- **Entries from a dataset**:
———
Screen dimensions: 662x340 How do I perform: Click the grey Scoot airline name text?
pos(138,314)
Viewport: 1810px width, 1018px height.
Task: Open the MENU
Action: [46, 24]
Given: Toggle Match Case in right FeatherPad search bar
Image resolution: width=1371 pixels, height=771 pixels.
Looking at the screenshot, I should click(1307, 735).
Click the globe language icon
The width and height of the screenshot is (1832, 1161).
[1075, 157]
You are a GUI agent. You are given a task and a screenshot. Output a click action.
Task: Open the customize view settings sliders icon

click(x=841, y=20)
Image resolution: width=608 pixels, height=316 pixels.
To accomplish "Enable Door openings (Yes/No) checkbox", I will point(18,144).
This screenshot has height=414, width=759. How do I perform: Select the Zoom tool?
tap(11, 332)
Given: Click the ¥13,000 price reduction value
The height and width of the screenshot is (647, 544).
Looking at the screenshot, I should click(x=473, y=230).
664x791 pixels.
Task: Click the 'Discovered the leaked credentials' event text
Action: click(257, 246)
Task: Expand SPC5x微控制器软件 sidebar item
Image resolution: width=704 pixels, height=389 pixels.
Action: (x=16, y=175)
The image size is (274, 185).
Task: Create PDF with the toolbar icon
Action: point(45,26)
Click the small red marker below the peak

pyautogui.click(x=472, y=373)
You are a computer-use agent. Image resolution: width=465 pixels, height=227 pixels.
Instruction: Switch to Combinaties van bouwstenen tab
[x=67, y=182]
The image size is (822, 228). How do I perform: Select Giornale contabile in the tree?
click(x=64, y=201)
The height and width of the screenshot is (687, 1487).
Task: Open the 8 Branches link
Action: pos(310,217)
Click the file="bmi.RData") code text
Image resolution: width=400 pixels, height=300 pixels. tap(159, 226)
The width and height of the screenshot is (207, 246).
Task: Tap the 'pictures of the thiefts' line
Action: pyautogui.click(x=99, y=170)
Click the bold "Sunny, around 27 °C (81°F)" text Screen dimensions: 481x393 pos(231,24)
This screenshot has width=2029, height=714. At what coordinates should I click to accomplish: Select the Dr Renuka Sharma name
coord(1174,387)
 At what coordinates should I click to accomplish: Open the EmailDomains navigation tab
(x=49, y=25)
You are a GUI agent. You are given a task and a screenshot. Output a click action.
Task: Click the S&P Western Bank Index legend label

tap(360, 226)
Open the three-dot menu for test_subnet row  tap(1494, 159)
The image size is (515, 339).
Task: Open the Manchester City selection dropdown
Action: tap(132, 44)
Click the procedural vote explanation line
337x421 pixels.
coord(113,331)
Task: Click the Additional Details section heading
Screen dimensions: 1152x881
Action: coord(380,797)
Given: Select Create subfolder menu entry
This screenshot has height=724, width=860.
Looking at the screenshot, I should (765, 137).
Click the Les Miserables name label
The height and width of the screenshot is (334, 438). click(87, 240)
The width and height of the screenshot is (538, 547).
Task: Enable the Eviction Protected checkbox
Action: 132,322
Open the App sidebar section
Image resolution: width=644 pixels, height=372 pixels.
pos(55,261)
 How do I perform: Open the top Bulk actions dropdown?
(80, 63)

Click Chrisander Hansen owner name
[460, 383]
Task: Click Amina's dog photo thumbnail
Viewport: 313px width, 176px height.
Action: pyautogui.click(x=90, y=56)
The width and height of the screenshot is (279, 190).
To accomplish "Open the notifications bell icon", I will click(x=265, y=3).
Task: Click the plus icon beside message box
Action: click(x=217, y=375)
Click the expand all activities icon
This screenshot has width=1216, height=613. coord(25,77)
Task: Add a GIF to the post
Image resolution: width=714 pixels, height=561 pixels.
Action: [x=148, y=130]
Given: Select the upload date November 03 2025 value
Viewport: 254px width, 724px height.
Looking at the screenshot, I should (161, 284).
———
- **DO THIS**:
How many lines of the material above contain the string "name", counting case as significant? Give only the number.

- **WRITTEN SOLUTION**:
4